1. Background
Behavioural finance is regarded as an emerging discipline in finance, which is also rapidly expanding. The behavioural finance emerged in the 1980s as a new concept in finance which combines behavioural and psychological aspects of financial decision-making. It challenges the traditional finance to understand why investors behave in a particular manner while investing in financial assets. The standard finance or traditional finance is based on various theories and principle arbitrage principles of Miller & Modigliani; the portfolio principles of Markowitz; the capital asset pricing theory of Sharpe, Lintner & Black; and the option-pricing theory of Black, Scholes & Merton, these theories and principle assumes that market participant behaves rationally so the market is efficient and systematic. The investors are theoretically considered to be rational regarding the investment decision by traditional finance; in other words the mainstream finance believe that the investor assumes that the investment decision is made with rational expectation, furthermore, whenever a new information arrives the investor updates their belief and that is reflected through the investment decision which is to maximize their expected return at a given level of risk.
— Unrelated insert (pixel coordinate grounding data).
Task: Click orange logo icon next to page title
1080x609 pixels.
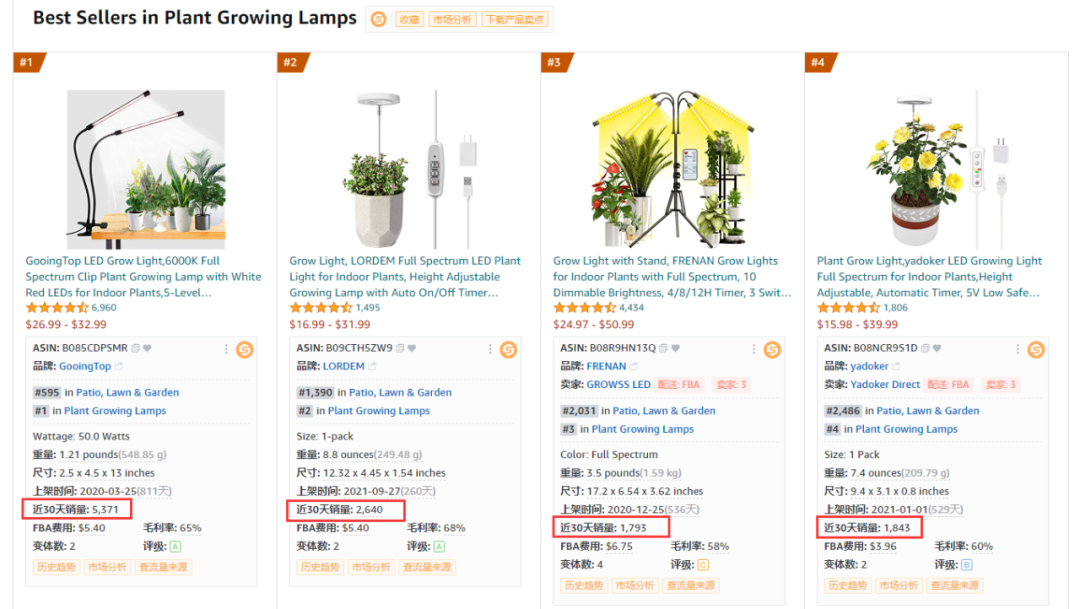Action: point(378,19)
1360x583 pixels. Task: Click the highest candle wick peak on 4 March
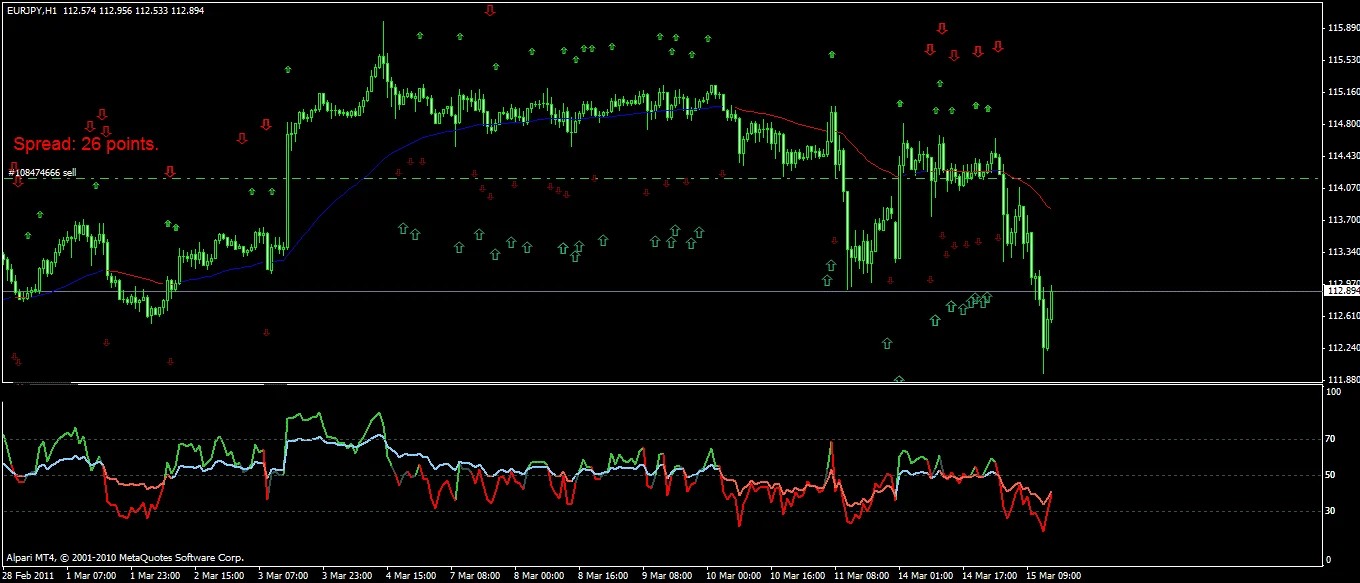(383, 26)
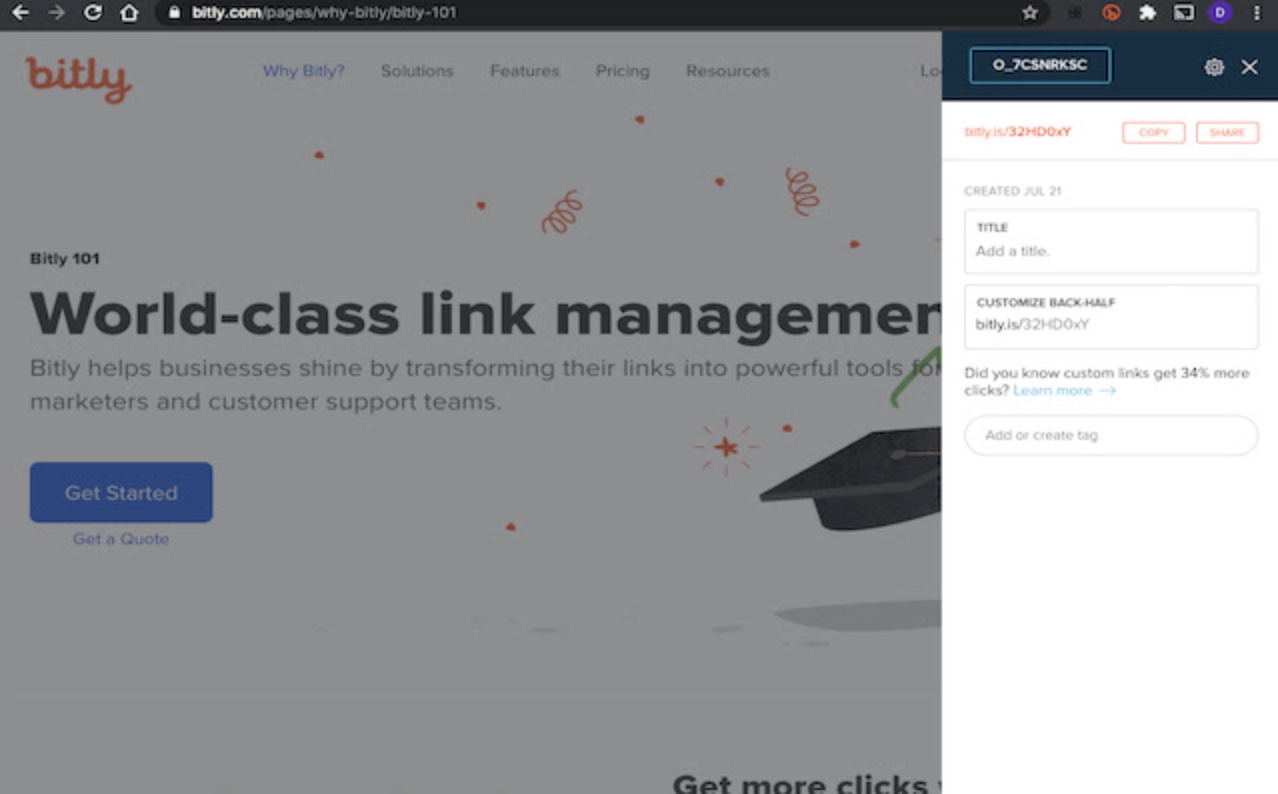Open the O_7CSNRKSC account selector
The image size is (1278, 794).
click(x=1040, y=65)
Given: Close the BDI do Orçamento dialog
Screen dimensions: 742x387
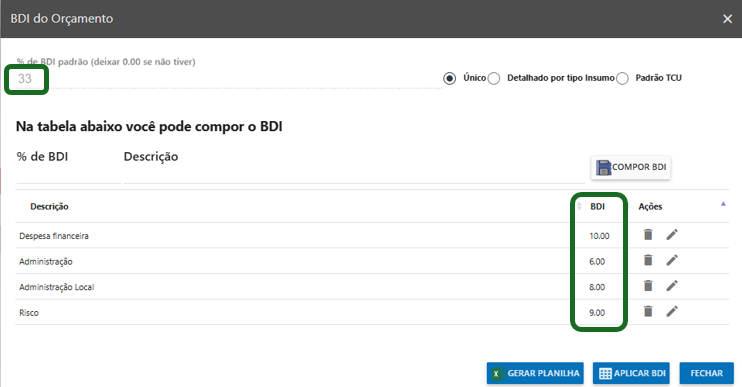Looking at the screenshot, I should pyautogui.click(x=727, y=19).
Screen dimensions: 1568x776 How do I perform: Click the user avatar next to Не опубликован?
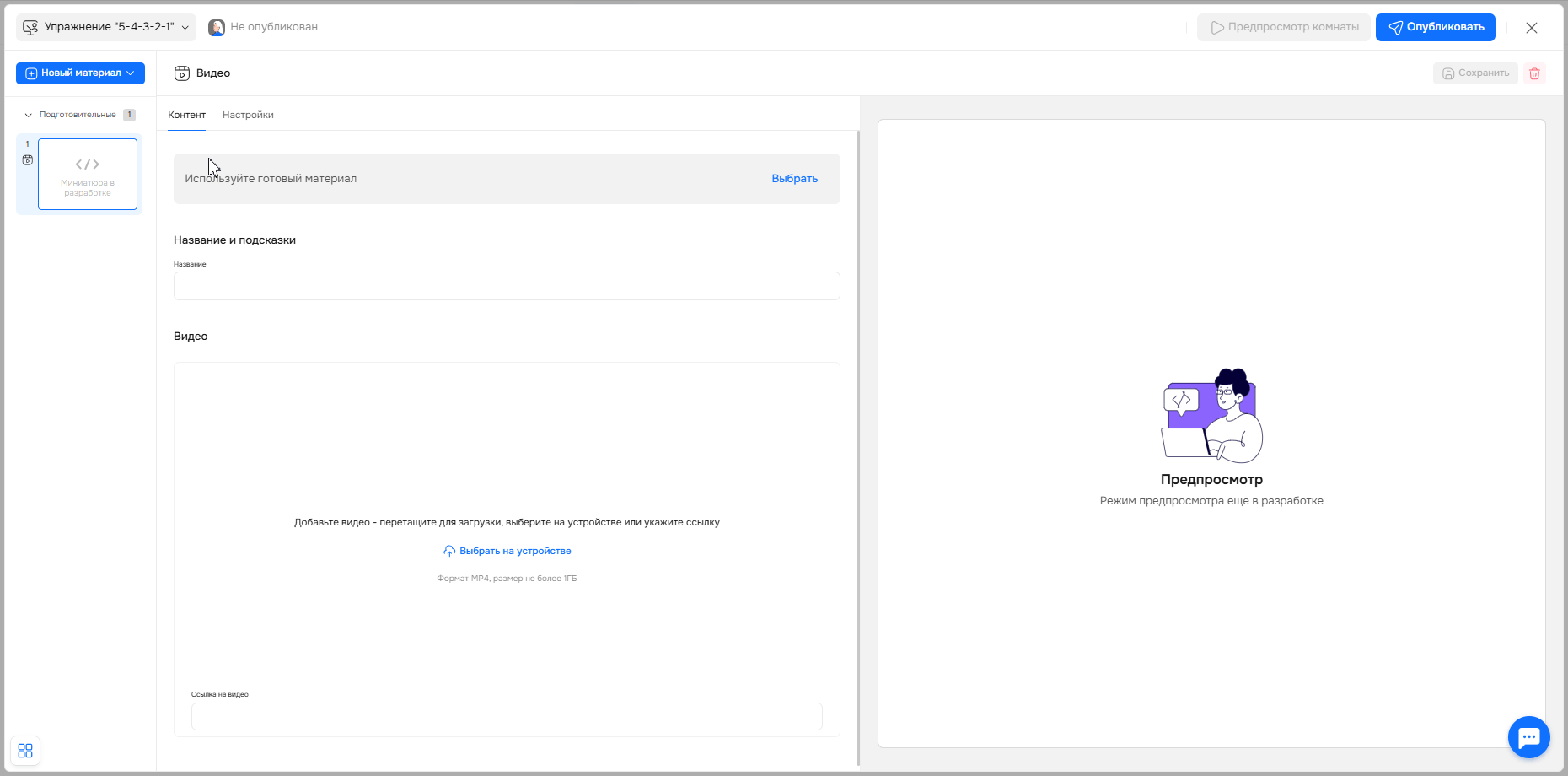point(217,27)
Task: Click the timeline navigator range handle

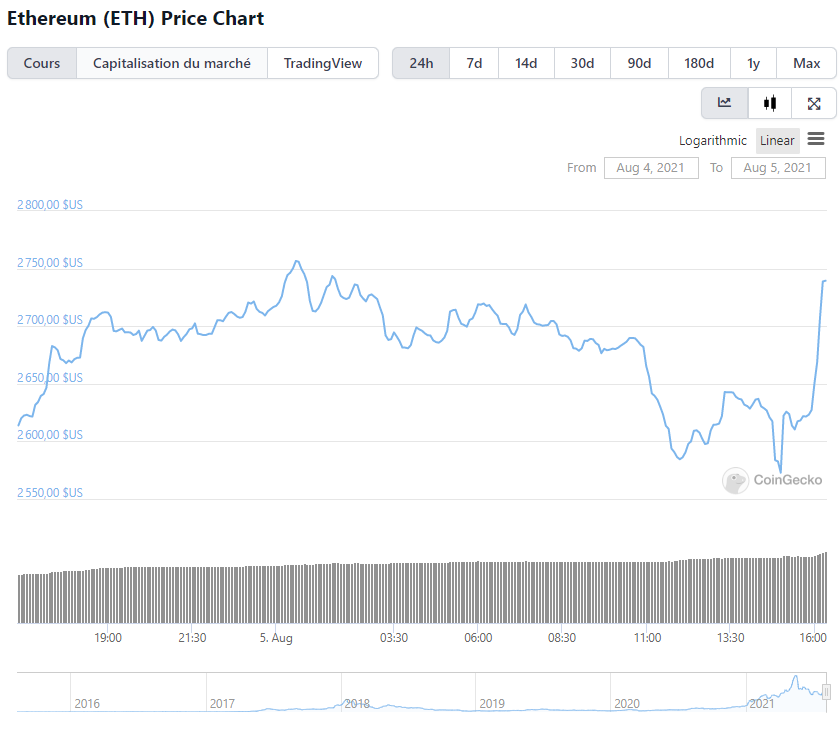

On the other hand, the behavioural finance
incorporates behavioural biases and intellectual psychological component
accompanied by economics and finance so that the viable supportive argument can
be drawn for the irrational behaviour of people during the financial decision (Javed,
Bagh, & Razzaq, 2017). DeBont's and Thaler's (1985) paper on stock market
overreaction provides initial ground for behavioural finance. The behavioural
finance deals with the human decision process which is subjective to the
cognitive illusion which has been discussed by various scholars (e.g. -
Illiashenko, 2017; Ritter, 2003). According to Barberis and Thaler
(2003), even though the investors are able to process all the available
information accurately, not all the investor are rational, their investment
related decision has behavioural preconceptions. Thaler (1994) coined the term
'quasi-rational' which indicate for much less than the full rational situation.
In the word of Ritter, (2003) the behavioural finance believes in the
asymmetric distribution of financial information. The investor’s decision to
invest in a particular stock is an investment decision which is subject to
several cognitive illusions, one among these illusions is caused by a heuristic
decision process.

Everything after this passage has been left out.